Collected data entries
----------------------------------------

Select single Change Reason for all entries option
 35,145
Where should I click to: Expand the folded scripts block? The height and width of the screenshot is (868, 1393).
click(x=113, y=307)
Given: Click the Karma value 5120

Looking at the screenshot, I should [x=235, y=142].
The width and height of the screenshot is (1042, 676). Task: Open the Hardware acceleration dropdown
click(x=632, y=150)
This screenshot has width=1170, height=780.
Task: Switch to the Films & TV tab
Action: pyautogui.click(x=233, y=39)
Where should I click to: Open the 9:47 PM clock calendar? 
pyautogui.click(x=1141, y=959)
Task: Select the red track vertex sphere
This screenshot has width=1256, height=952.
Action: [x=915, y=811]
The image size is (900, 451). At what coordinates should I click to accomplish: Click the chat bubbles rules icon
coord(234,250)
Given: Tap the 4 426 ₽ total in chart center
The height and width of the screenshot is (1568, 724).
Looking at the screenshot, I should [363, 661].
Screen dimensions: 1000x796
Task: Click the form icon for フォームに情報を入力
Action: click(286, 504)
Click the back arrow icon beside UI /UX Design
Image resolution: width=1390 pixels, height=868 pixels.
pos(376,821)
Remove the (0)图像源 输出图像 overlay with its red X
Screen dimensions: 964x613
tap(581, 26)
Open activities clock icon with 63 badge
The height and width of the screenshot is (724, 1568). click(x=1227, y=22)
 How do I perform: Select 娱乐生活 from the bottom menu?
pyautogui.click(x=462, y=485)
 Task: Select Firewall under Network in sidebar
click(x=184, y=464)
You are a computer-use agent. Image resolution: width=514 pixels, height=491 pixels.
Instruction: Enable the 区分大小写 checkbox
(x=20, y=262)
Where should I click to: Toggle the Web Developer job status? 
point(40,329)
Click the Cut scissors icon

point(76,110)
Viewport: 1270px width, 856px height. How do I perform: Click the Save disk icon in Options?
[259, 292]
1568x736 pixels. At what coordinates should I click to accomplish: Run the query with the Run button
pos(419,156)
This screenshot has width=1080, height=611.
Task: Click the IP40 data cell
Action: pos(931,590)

----------------------------------------

Copy every record above exactly as it is.

Select single Change Reason for all entries option
 35,145
Where should I click to: Expand the folded scripts block? The height and width of the screenshot is (868, 1393).
click(x=113, y=307)
Given: Click the Karma value 5120

Looking at the screenshot, I should [x=235, y=142].
The width and height of the screenshot is (1042, 676). Task: Open the Hardware acceleration dropdown
click(x=632, y=150)
This screenshot has width=1170, height=780.
Task: Switch to the Films & TV tab
Action: pyautogui.click(x=233, y=39)
Where should I click to: Open the 9:47 PM clock calendar? 
pyautogui.click(x=1141, y=959)
Task: Select the red track vertex sphere
This screenshot has width=1256, height=952.
Action: [x=915, y=811]
The image size is (900, 451). At what coordinates should I click to accomplish: Click the chat bubbles rules icon
coord(234,250)
Given: Tap the 4 426 ₽ total in chart center
The height and width of the screenshot is (1568, 724).
Looking at the screenshot, I should [363, 661].
Screen dimensions: 1000x796
Task: Click the form icon for フォームに情報を入力
Action: click(286, 504)
Click the back arrow icon beside UI /UX Design
Image resolution: width=1390 pixels, height=868 pixels.
pos(376,821)
Remove the (0)图像源 输出图像 overlay with its red X
Screen dimensions: 964x613
tap(581, 26)
Open activities clock icon with 63 badge
The height and width of the screenshot is (724, 1568). click(x=1227, y=22)
 How do I perform: Select 娱乐生活 from the bottom menu?
pyautogui.click(x=462, y=485)
 Task: Select Firewall under Network in sidebar
click(x=184, y=464)
You are a computer-use agent. Image resolution: width=514 pixels, height=491 pixels.
Instruction: Enable the 区分大小写 checkbox
(x=20, y=262)
Where should I click to: Toggle the Web Developer job status? 
point(40,329)
Click the Cut scissors icon

point(76,110)
Viewport: 1270px width, 856px height. How do I perform: Click the Save disk icon in Options?
[259, 292]
1568x736 pixels. At what coordinates should I click to accomplish: Run the query with the Run button
pos(419,156)
This screenshot has width=1080, height=611.
Task: Click the IP40 data cell
Action: pos(931,590)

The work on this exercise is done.